首頁 來自東方的他者:中國古詩在20世紀美國詩學建構中的作用

第十章 流行風向:漢詩內質的重設和更新

研究者麵對三重困難,局限讓其隻能逼近卻無法到達影響發出的原點,混淆讓其難以確知影響的來源並分離幹擾,層疊意味著意義構建因殘缺和失衡而困擾,永遠處於封閉完成狀態。三重困難結合起來,說明過去常見的一絲一線、一件一樁、一接一受地看待漢詩西傳的思路明顯不符合現代社會實際情況。因此研究重心需要超越對於交流事件的靜態觀察,集中在現代化過程以及後現代文化消費上。美國詩人麵對漢詩,按喜好挑揀,依照自身或者社群已經存在的思想布局進行認讀和使用,而非過去通常認為的比附和對應。對原材料拚接變造並不局限甚至並不需要在原有維度上展開。消費行為決定了看見過程中不存在師承關係。模仿和對應隻在精確度等技術層麵上占位。商品(漢詩)既讓消費者“以不是我的方式成為他”,造成主格我和賓格我分裂,同時又方便兩者能夠短暫地在消費活動中重逢,主格我在消費的時刻能夠暫時忘記被“烏有”分割造成的殘缺,與上一次理想關聯並過渡到下一次理想。消費滿足欲望的同時刺激更大欲望,誘發更多消費,如同一季又一季永不停息的時尚換季。隻有在欲望不滿足時主體才願意對自身重新定位然後調動能力維持其主體性。美國詩人於是不斷製造不滿足,獲取漢詩然後在新維度上進行發明。

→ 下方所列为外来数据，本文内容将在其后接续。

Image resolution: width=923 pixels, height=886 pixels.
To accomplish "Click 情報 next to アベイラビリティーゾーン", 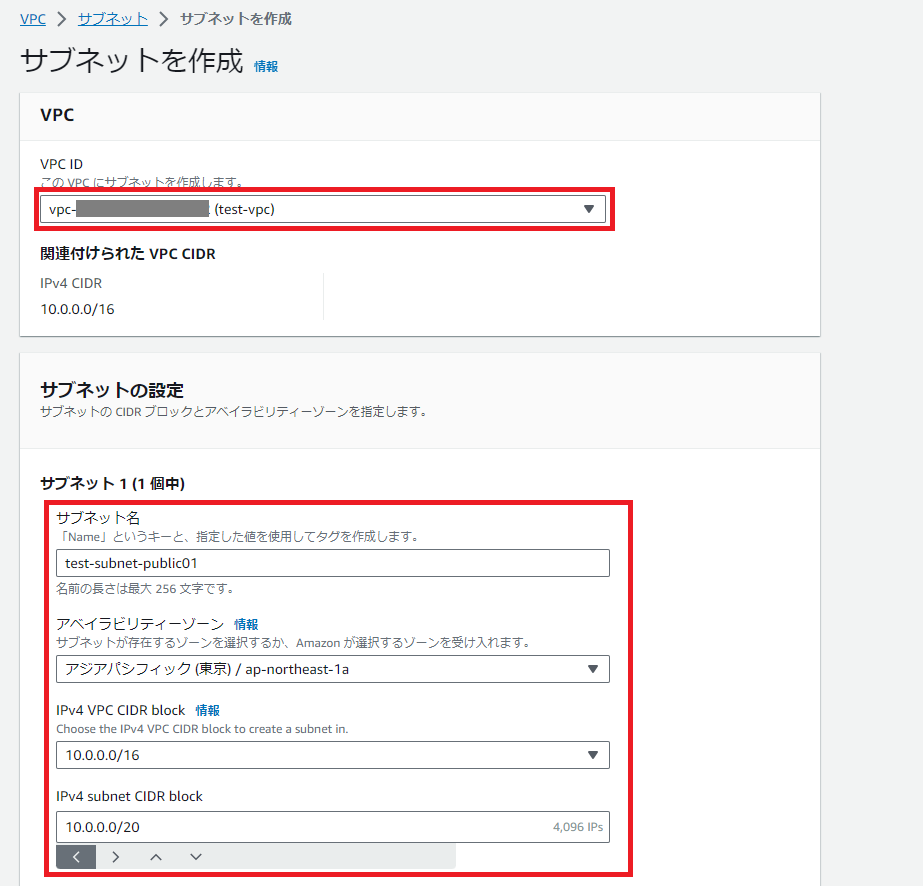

當代詩人消費中國元素和從前相比變得更為日常。相對於龐德接受費氏遺稿,史耐德翻譯寒山詩歌這樣可見的、可孤立的、改變命運的人生大事而言,當代詩人不僅能在真實生活中遭遇或者神遊到中國,事件發生的頻率提高,對人生軌跡衝擊度大幅下降。東方哲學思想並非通常認為的“融入”詩人生活,而是成為詩人常備思考方式的可選項。反複消費之後,一方麵原作中獨特的表意結構和審美內涵逐漸喪失,成為消費社會司空見慣的廣告口號或者品牌商標,另一方麵反複消費活動又隨時提供了在當下產生新意的可能。趙毅衡觀察到海因斯(John Haines)有作品《仿陶淵明》,其中反複提到“一千年”,懷疑是否來自陶淵明的“托身已得所,千載不相違”[1]。十幾年後勃萊出版詩集,就叫作《此樹將在此地屹立千年》(This Tree Will Be Here for a Thousand Years),扉頁上點明標題出處不是來自別人,就是陶淵明。此前,數字“千”曾在勃萊詩歌中出現過[2]。從此以後,勃萊對“千”的使用一發不可收拾,如2005年出版《我的刑期是一千年的喜悅》(My Sentence Was a Thousand Years of Joy),一本小詩集“千”字居然出現二十次之多。新作《藏在一隻鞋裏的大烏鴉們》,三行一節,每一節最後兩字都是“一千遍”,既是強調堅持,也是自嘲無謂。